**TEXTO FORNECIDO**
Só que, dois anos depois, com a eleição do Hamas, o governo de Israel impôs um bloqueio à toda a Faixa de Gaza. Portanto, os jovens de até 18 anos de idade hoje viveram a vida inteira num estado de privação. Acontece o seguinte: apesar de retirar colonos e militares, Israel ainda estaria com a obrigação prevista na lei de ocupação, de acordo com a Convenção de Genebra, sendo responsável por garantir alimentos, remédios e outros itens básicos para aquela população.
Após o ataque terrorista sem precedentes do Hamas, no entanto, as notícias são de que o bloqueio foi reforçado e itens essenciais à sobrevivência são negados à população civil. Falta de comida e de água limpa tem atingido de maneira mais grave as crianças, que adoecem com o sistema de saúde que entrou em colapso.
A pesquisadora Caitlin Procter, do Instituto de Pós-Graduação em Estudos Internacionais e de Desenvolvimento do Graduate Institute de Genebra, ressalta que seria um erro presumir que, mesmo antes do atual reforço do bloqueio, as crianças em Gaza desfrutavam de vidas saudáveis. O Unicef estima que há cerca de 1 milhão de crianças (de até 18 anos, de acordo com a Convenção Internacional dos Direitos da Criança) vivendo na Faixa de Gaza, o que significa que quase metade da população local é composta por crianças. Quase 40% da população tem menos de 15 anos.
De acordo com Procter, as mais velhas terão vivido seis guerras, incluindo a atual, nas suas breves vidas (2008-9, 2012, 2014, 2021, 2022 e 2023). E a exposição regular a ataques militares diretos afeta a saúde física e mental dos jovens.

**DADOS DE ENTRADA**

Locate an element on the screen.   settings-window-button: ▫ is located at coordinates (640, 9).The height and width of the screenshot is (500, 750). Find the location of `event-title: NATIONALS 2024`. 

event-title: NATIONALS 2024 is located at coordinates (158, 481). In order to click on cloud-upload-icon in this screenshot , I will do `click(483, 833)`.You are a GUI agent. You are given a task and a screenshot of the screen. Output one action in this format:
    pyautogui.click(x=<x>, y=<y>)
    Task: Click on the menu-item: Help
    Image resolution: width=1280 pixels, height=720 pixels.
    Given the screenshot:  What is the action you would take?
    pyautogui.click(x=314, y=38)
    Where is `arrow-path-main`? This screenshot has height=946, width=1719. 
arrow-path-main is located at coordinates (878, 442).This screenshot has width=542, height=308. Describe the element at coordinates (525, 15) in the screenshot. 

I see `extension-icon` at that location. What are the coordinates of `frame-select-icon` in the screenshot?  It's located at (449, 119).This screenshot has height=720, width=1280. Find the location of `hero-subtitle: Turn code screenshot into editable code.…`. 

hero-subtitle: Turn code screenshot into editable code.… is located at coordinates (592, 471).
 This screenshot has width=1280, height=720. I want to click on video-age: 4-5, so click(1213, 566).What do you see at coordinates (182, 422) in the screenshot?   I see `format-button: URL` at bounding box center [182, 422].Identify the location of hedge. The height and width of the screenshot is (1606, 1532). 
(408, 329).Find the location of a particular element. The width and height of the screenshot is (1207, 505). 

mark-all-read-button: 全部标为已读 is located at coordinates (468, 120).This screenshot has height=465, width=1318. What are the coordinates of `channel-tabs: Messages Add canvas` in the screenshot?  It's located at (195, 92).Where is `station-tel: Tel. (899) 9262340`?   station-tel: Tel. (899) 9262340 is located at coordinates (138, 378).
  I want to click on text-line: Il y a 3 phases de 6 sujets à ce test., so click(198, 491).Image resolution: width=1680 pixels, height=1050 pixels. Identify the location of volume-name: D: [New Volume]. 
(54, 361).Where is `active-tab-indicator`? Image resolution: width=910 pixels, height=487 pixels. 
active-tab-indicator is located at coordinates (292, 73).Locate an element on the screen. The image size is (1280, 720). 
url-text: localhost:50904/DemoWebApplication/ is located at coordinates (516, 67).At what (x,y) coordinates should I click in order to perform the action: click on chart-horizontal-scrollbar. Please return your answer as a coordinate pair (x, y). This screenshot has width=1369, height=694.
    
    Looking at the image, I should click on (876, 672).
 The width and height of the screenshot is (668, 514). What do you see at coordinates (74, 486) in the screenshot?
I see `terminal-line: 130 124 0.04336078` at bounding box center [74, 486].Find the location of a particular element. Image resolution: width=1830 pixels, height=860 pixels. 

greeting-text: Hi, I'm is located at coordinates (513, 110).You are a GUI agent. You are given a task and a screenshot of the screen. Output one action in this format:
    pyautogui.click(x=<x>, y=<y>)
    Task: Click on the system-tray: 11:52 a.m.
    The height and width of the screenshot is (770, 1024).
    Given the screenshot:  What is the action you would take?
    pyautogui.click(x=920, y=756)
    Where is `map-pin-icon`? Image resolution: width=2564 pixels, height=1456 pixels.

**TAREFA**
Você pode retomar o texto sobre as crianças na Faixa de Gaza a partir da última frase apresentada?

**RESPOSTA DA TAREFA**
Desde que Israel impôs o seu bloqueio em 2007 até a guerra atual, a Defesa Internacional para as Crianças – Palestina (DCIP), uma organização palestina de direitos humanos focada especificamente nos direitos da criança, contabilizou 1.189 crianças palestinas mortas em Gaza por ataques militares israelenses. De 7 de outubro, data do ataque do Hamas a Israel até hoje, já morreram cerca de 3.500 crianças, segundo a UNRWA, a agência da ONU para refugiados palestinos. Ou seja, três vezes mais mortes em menos de um mês.
Temos um grande trabalho de consciência pela frente. O mundo não está sabendo construir uma resposta para as crianças de Gaza que precisam de ajuda urgente. O que ainda podemos fazer pelo futuro delas? Enquanto nacionalismo e populismo dividirem as sociedades entre “nós” e “eles”, a desumanização corre o risco de continuar prevalecendo.
Foto: UNICEF/UNI448902/Mohammad Ajjour – Gaza
Amal, 7 years old, contemplates her neighbourhood after neighbouring homes were levelled to the ground. No words can describe the devastation she sees. (Amal, 7 anos, contempla sua vizinhança depois de casas vizinhas serem levadas ao chão. Nenhuma palavra pode descrever a devastação que ela vê.)